Cardinal Vincent Nichols delivered a more nuanced homily at Westminster Cathedral last night but the message was also clear.

He said: “Wars disfigure our world. We live, today, under renewed threat, while the destruction of violence wrecks millions of lives, in Ukraine, in every theatre of conflict.

“We see more than an echo of the Exodus in the millions of people who move across the face of our earth, some fleeing violence, others poverty, or the effects of climate change. We see them exploited by people smugglers and by those who traffic them into modern slavery, crimes which we must combat.

“We know the huge challenges there are, internationally, in finding responses to this issue, responses that must match the desire to help with the limited resources on which there are so many calls. We pray for those whose aim each day is just to survive. And we pray that those who seek solutions do so with compassion, and with regard for the dignity which is innate to every human being. This week’s policy announcement simply lacks these qualities.”

He welcomed the full cathedral after the two years of the pandemic, a time marked by isolation and bereavement.

“Tonight, there are two images that focus our attention: the candle and the cross. They are two great banners for us to carry, two emblems, two trophies to raise. With them we can find our way, stepping confidently forward, with sensitivity, courage and keen insight.”

The Prince of Wales also referred to victims of war and conflict in his annual Easter message today.

Prince Charles said: “Today, millions of people find themselves displaced, wearied by their journey from troubled places, wounded by the past, fearful of the future – and in need of a welcome, of rest, and of kindness.
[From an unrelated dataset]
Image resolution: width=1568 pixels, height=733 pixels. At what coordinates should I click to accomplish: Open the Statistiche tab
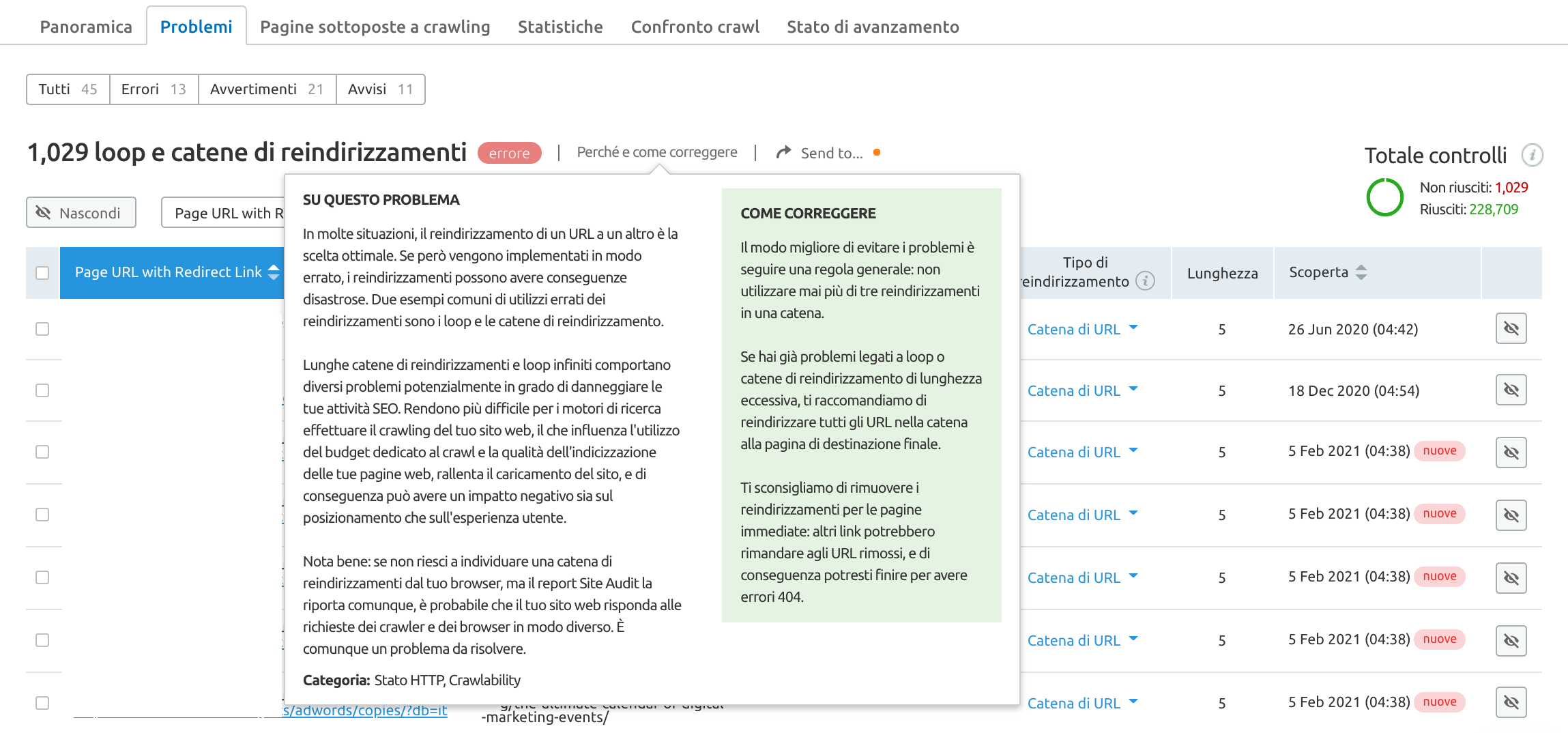click(x=560, y=27)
“Over the past years, I have found myself heartbroken at the sufferings of the innocent victims of conflict, or persecution, some of whom I have met and who have told me stories of unutterable tragedy as they have been forced to flee their country and seek shelter far from home.”

He said it had been “profoundly moving” to see how so many people ready to open their homes to those in need, and how they have offered their time and their resources to help those facing “such soul-destroying sorrow and hardship”.

Archbishop of York Stephen Cottrell, preaching at York Minster, said: “It is so depressing and so distressing this week to find that asylum seekers fleeing war, famine and oppression from deeply troubled parts of the world will not be treated with the dignity and compassion that is the right of every human being, and instead of being dealt with quickly and efficiently here on our soil, will be shipped to Rwanda. We can do better than this. We can do better than this because of what we see in the Risen Christ a vision for our humanity, which breaks barriers down - not new obstacles put in the path. After all, there is, in law, no such thing as an illegal asylum seeker. It is the people who exploit them that we need to crack down on, not our sisters and brothers in their need.”

However, Jacob Rees-Mogg, the prominent lay Catholic and minister for Brexit opportunities, said the Archbishop of Canterbury had misunderstood the policy and that it was “almost an Easter story of redemption” for Rwanda. Speaking on Radio 4’s The World This Weekend he said: “I think he misunderstands what the policy is trying to achieve, and that it isn’t an abandonment of responsibility. It is in fact a taking-on of a very difficult responsibility. The problem that is being dealt with is that people are risking their lives in the hands of people traffickers to get into this country illegally. Now, it’s not the illegal bit of it, it is the encouragement of people traffickers that needs to be stopped.” He said nine out of ten people coming were young men who, by coming via people traffickers, were jumping the queue for others. “They are, in doing so, not only risking their lives but supporting organised crime. What we need to do is focus on legal routes into this country, of which there are quite a number.”

Archbishop Welby also spoke in his sermon about times of war, poverty and fear, against the backdrop of Russia’s invasion of Ukraine as well as the plans to send migrants overseas, the cost of living crisis and the ongoing grief and exhaustion of the pandemic.

He said that the resurrection of Jesus “promises each nation, and every victim and survivor, that the injustices, cruelties, evil deeds and soulless institutions of this world do not have the last word.”

Christ’s resurrection is “the conquest of death and the opening of eternal life”, which sets “a benchmark for every society because God is Lord of every society and nation.”